■ TASK INSTRUCTIONS:
Reproduce verbatim the lines of the material that start at the line containing "The image size is (471, 500)." and end at the line containing "(x=449, y=20)", including both of those lines.

■ GIVEN DATA:
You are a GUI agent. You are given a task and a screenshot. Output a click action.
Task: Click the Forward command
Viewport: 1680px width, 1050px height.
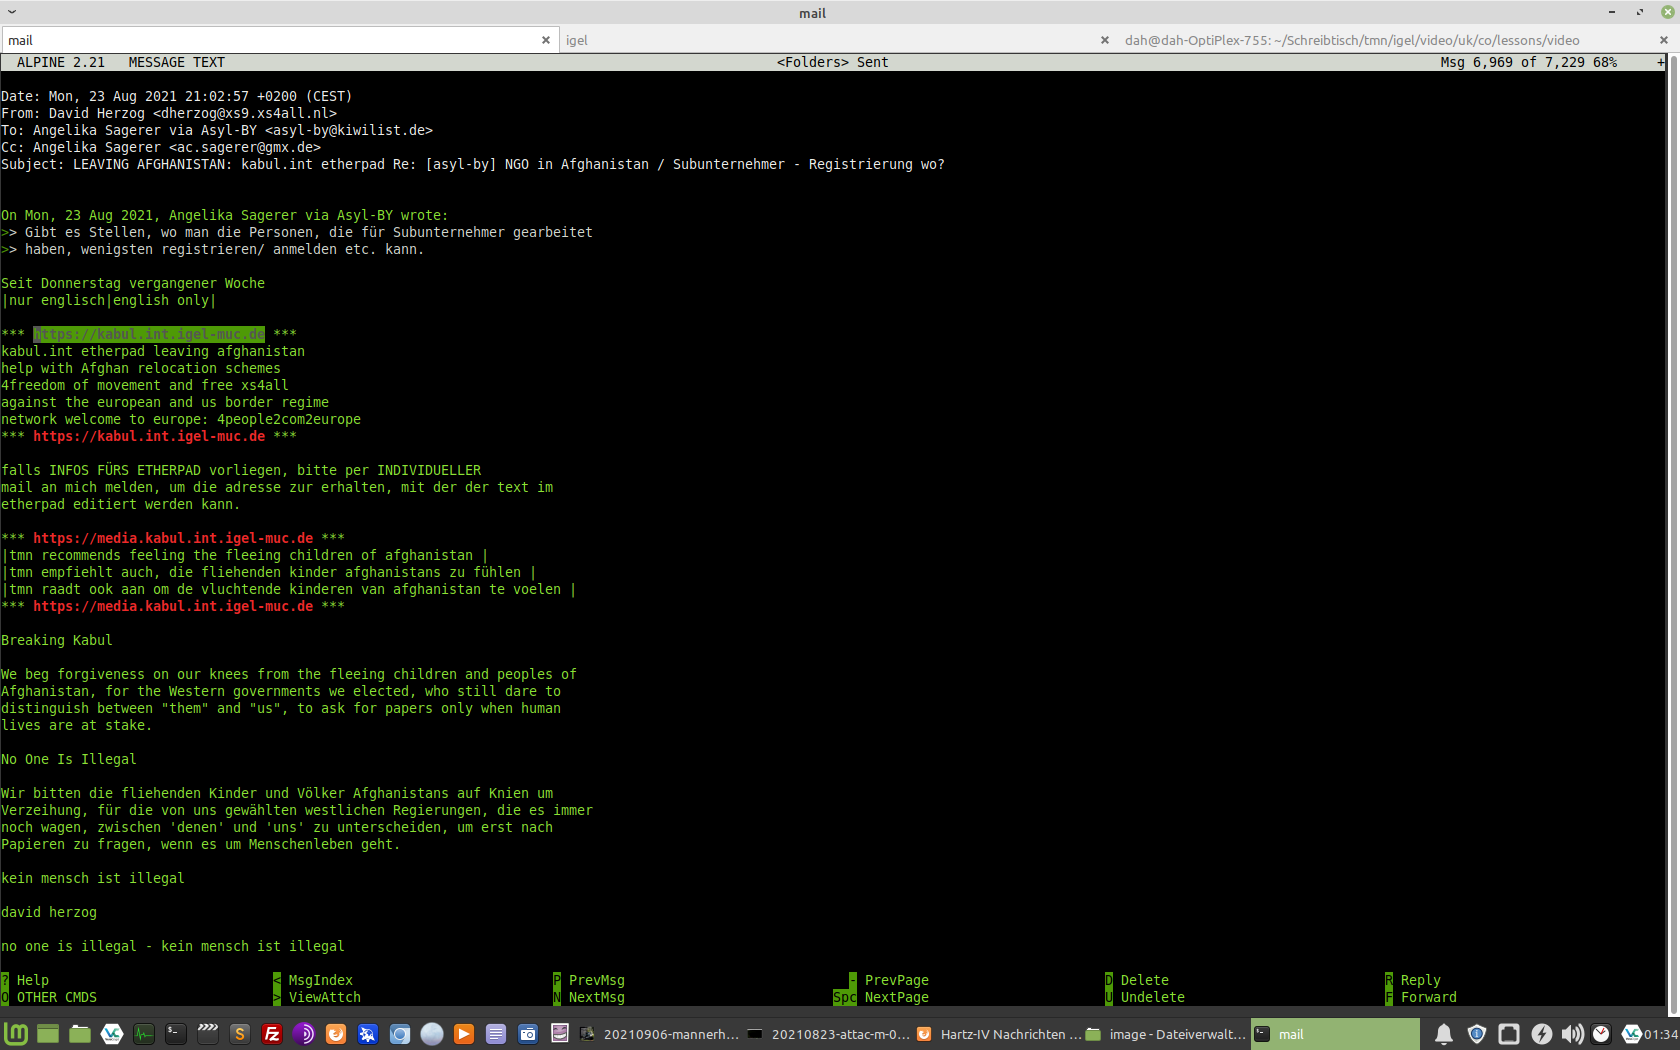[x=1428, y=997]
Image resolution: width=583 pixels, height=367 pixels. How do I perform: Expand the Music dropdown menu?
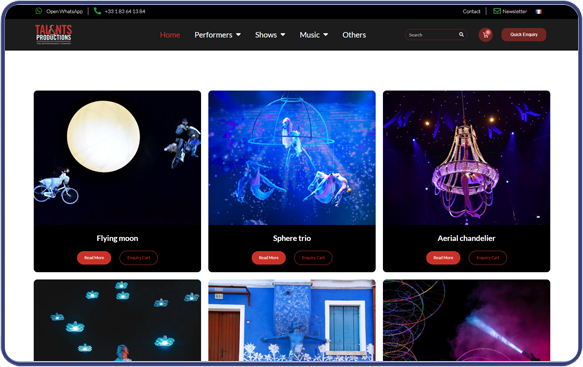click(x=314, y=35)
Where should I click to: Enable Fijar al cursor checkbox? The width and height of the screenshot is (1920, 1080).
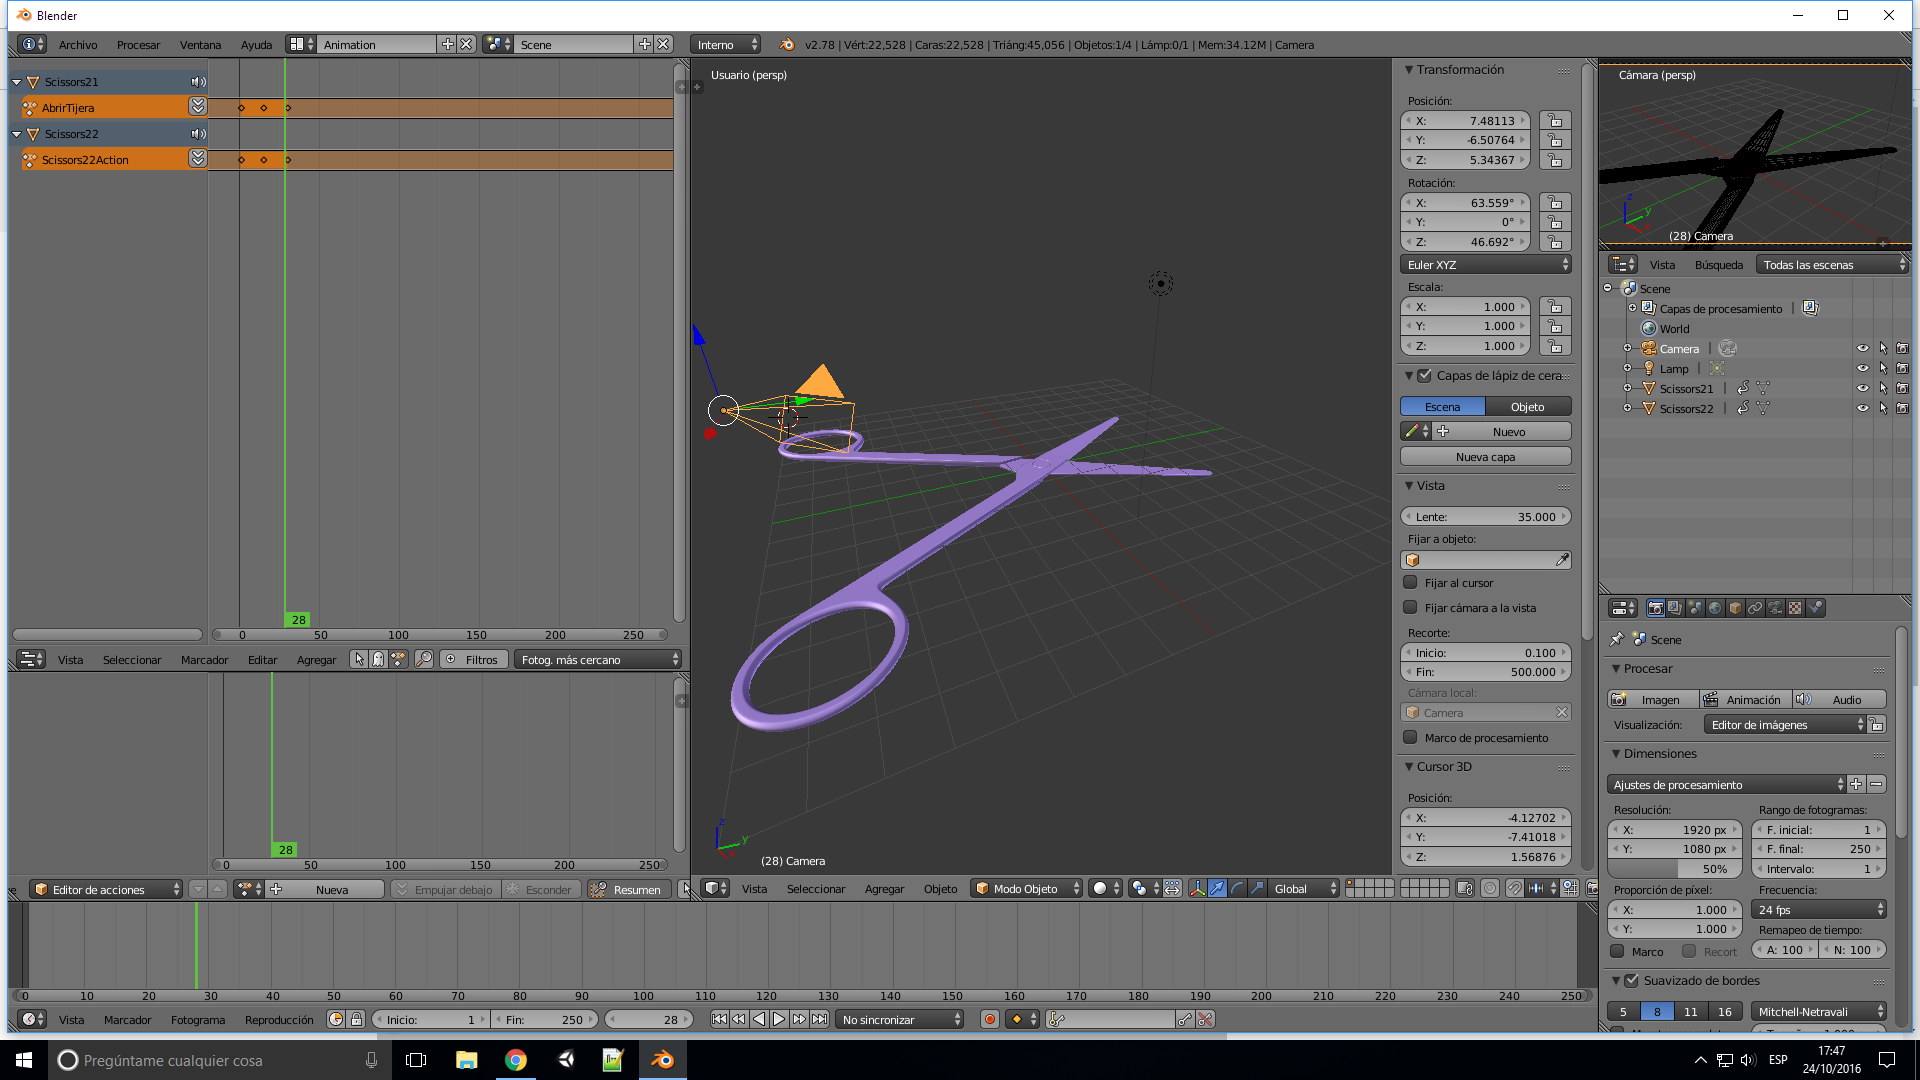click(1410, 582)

---

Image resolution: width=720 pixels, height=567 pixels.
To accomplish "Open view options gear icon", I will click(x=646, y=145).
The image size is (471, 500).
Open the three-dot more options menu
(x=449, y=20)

* * *

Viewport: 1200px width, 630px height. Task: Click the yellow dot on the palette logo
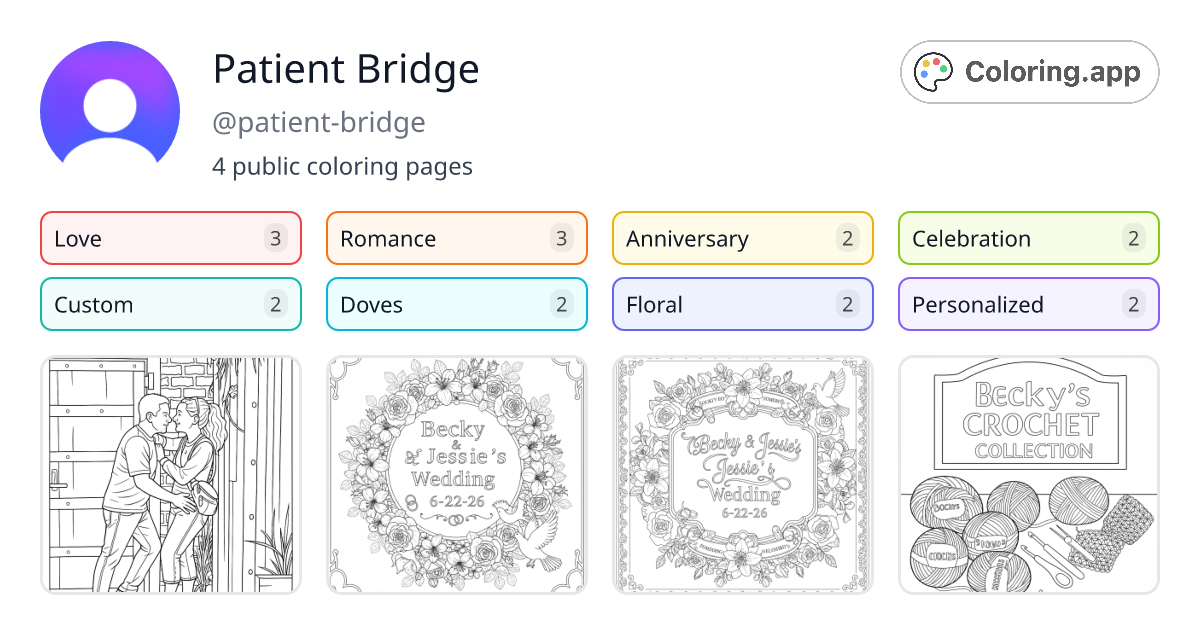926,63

■ REPLY:
The image size is (471, 500).
Open the three-dot more options menu
(x=449, y=20)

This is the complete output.